Un être vous rejoint et tout est repeuplé ? Fange avait des atouts bien à lui dès le départ (le convaincant
Poisse) mais il a clairement franchi un palier avec
Purge. Un fait que les concerts en compagnie de son nouveau hurleur – Matthias Jungbluth, dirigeant du label Throatruiner et crieur chez Calvaiire (il y a encore besoin de présentations le concernant, franchement ?) – laissaient présager, le souvenir marquant de leur prestation ensemble au regretté Yell Fest venant tout de suite à l'esprit. Un enragé de plus au line up, les Rennais paraissaient avoir tout ce qu'il faut pour dépasser d'une tête la scène dans laquelle ils s'inscrivaient, celle du sludge « sick sick sick ».
Un giron dont la bande s'éloigne avec
Purge, tout en tapant particulièrement juste dans ce qu'il peut chier de malade, façon « lancer de balle avec effet ». Si la première impression est celle d'avoir une nouvelle fois affaire avec un album estampillé Throatruiner de la tête aux pieds – un peu comme d'habitude avec les sorties du label –, les Français finissent par s'esquiver, rendant leurs influences marquées au feutre (Entombed et Celtic Frost vénérés derrière la couche de mazout, cf. les salves crusty-death metal et autres « UH » jouissifs) plus troubles au fur et à mesure des écoutes. Très vite, l'esprit s'embrouille, bifurque de Swans à Charger, ne se repose plus, suit les remous et accélérations-punitions : Fange impose son rythme, au départ un peu dur à avaler, à l'arrivée assommant comme une pioche et vicieux comme un couteau transformant notre estomac en lavabo qui se vide. Un vrai buffet froid, viscéral et sanglant comme sa pochette, mais également méthodique derrière son bordel apparent.
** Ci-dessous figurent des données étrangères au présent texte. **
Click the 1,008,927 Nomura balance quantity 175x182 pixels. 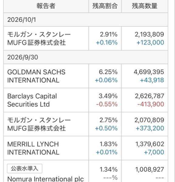[x=150, y=170]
Ce qui fait que les défauts signalés dans
Poisse n'ont plus à être considérés comme tels, tant Fange a travaillé sa recette, constamment dans l'excès sans devenir pénible. Auparavant un peu trop passe-partout, il a trouvé une identité de choix dans ce chant strident et sauvage, totalement imprévisible et semblant faire partie intégrante de la bouillie ambiante. Une façon étranglée de hurler, masochiste, qui rappellera de bons souvenirs aux amateurs de ce que Starkweather pouvait avoir de plus emo et tough à la fois, tout en s'alignant sur une certaine scène française faite de vice et de terne (lisez les paroles, elles valent le détour). Il y a une insondable tristesse ici, finissant par résonner sur l'ensemble des passages, une tristesse d'homme qui ne se laisse pas aller, préférant péter un plomb de rage que d'aller chialer dans un coin.
J'ai bien fait de laisser traîner le moment d'écrire cette chronique,
Purge devenant de plus en plus prenant – et indispensable – avec le temps. Son méli-mélo de tripes s'avère de plus en plus complexe, le qualificatif de « grower » s'apposant sans soucis à ces trente-huit minutes. Loin de s'arrêter à une vénération des riffs typés « HM-2 », il donne à voir des pulsions de mort qui se battent entre elles, là, l'envie de détruire de guitares-abattoirs aussi punk que death metal, ici, l'atmosphère claustrophobique d'un corps trop petit pour contenir ses envies, un corps qu'on module, torture et transfigure dans une succession d'explosions. Un titre comme « De Guerre Lasse » donne peu de place au doute à ce sujet : languissant et venimeux, il abandonne un instant les changements de vitesse pour nous faire croupir avec lui, dans une négativité qui évoque les derniers essais de la regrettée formation Indian.
Après un début tonitruant, Fange laisse tout de même apparaître de légers signes de faiblesses, notamment lors d'un final un brin décevant dans ses dernières notes disant que « le spectacle est finie ». Car
Purge est plus qu'une mise en scène, offrant certes de quoi contenter les carnassiers, mais se situant au-delà du simple plaisir SM pour amateurs de gras. Au risque de faire rire les puristes, si jamais vous cherchez quelque part un disque qui vous donne les mêmes sueurs froides, le même dégoût partagé entre adultes consentants, la même folie qui fait se gratter la tête jusqu'au sang, que Toadliquor, allez-y, Fange, bien que différent – vous avez compris qu'on tient ici un groupe qui ne s'insère pas facilement dans un moule conçu avant lui, non ? –, me transmettant des sensations similaires. Oubliez les Grime et consorts, se tirant la bourre sur qui sera le plus crade, timbré ou bêtement le plus « plus » : sans donner le sentiment de jouer à un concours quelconque,
Purge rafle la mise !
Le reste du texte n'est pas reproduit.